Affaire Grégory: qu'est-ce que la stylométrie, cette technique qui pousse les enquêteurs à interroger une nouvelle fois Jacqueline Jacob?

Le corbeau a-t-il été démasqué? Plus de quarante ans après la mort de Grégory Villemin, un garçon de quatre ans retrouvé pieds et poings liés dans la Vologne (Vosges), la justice a ordonné, ce mercredi 18 juin, un nouvel interrogatoire de Jacqueline Jacob, grand-tante du garçonnet.
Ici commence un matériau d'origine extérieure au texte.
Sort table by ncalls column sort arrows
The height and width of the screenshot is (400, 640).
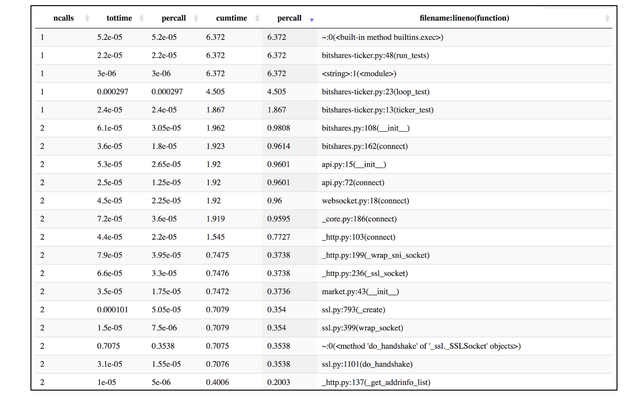click(87, 18)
Selon les informations de BFMTV, confirmant celles du Parisien, la chambre de l'instruction de la cour d'appel de Dijon s'est basée sur des expertises en "stylométrie" pour ordonner un supplément d'information aux fins de réclamer la mise en examen de Jacqueline Jacob, soupçonnée d'avoir rédigé la lettre de revendication du meurtre.
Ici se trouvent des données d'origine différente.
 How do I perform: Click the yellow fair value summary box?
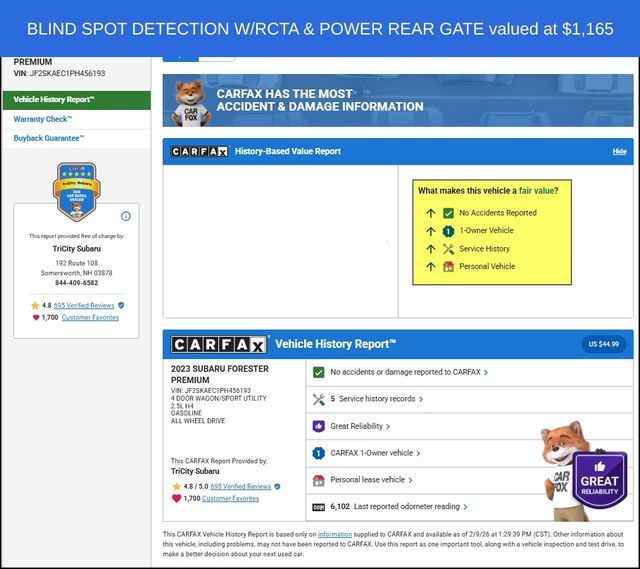tap(491, 233)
La "stylométrie", à la différence de la graphologie, se base sur l'analyse du style d'écriture et la syntaxe d'un texte, dans le but d'identifier son auteur. Contrairement à la graphologie, les experts ne vont pas analyser, ici, la forme des lettres, mais plutôt la syntaxe, le vocabulaire, la récurrence des mots.
Espaces, tics de ponctuation, messages vocaux
Chaque détail compte en "stylométrie": les espaces, mais aussi les tics de ponctuation qui pourraient permettre d'identifier l'auteur d'un texte, en l'occurrence les lettres du ou des corbeaux dans l'affaire du petit Grégory.
Contrairement à ce qu'elle peut laisser penser, la "stylométrie" ne se limite pas à l'écrit. Elle permet notamment d'analyser des messages vocaux en recoupant le vocabulaire qui a pu être utilisé par un locuteur à l'écrit. Il s'agit toutefois d'une technique controversée qui, à l'origine, était utilisée pour identifier d'éventuels plagiats en littérature.
Dans le dossier du petit Grégory, la "stylométrie" est arrivée en 2017 après la commande, par la chambre de l'instruction de la cour d'appel de Dijon, d'un rapport d'expertise à une société suisse spécialisée dans cette technique.
À l'époque, il s'agissait, selon les informations de BFMTV, de comparer 24 lettres attribuées au corbeau avec les écrits -11 lettres au total- de quatre protagonistes du dossier: Bernard Laroche l'oncle de Grégory, Christine Jacquot la nourrice, Marcel et Jacqueline Jacob, grand-oncle et grand-tante de Grégory.
"J'espère que tu mourras de chagrin, le chef"
Parmi les lettres du ou des corbeaux analysées figuraient quatre lettres de menaces très précises: trois ont été reçues par les parents de Grégory avant sa mort, la dernière est la lettre de revendication du meurtre: "J'espère que tu mourras de chagrin, le chef. Ce n'est pas l'argent qui pourra te redonner ton fils. Voilà ma vengeance pauvre con".
Ces lettres ont été comparées à des écrits personnels des quatre protagonistes du dossier. Notamment une lettre d'amour de Bernard Laroche à sa femme, Marie-Ange ou encore une carte postale écrite par Jacqueline Jacob.
Dans un premier rapport rendu à la justice en 2021 et très complexe, les experts écrivaient déjà qu'il y avait une "forte probabilité" que Jacqueline Jacob soit l'autrice de la lettre de revendication du meurtre du petit Grégory.
Toujours selon les experts, il y a une "forte probabilité" que les 24 lettres des corbeaux qu'ils ont analysées proviennent de cinq corbeaux différents. Parmi ces cinq corbeaux, ils ont repéré "un style hautement similaire" à celui utilisé par Jacqueline Jacob, estimant "qu'au moins" sept des 24 courriers analysés portent sa signature. Dont la fameuse lettre de revendication du meurtre.
Pour rappel, Jacqueline Jacob, mise en examen en 2017 avant que la procédure ne soit annulée un an plus tard pour vice de forme, a toujours nié avoir été l'autrice d'une de ces lettres envoyées par le corbeau.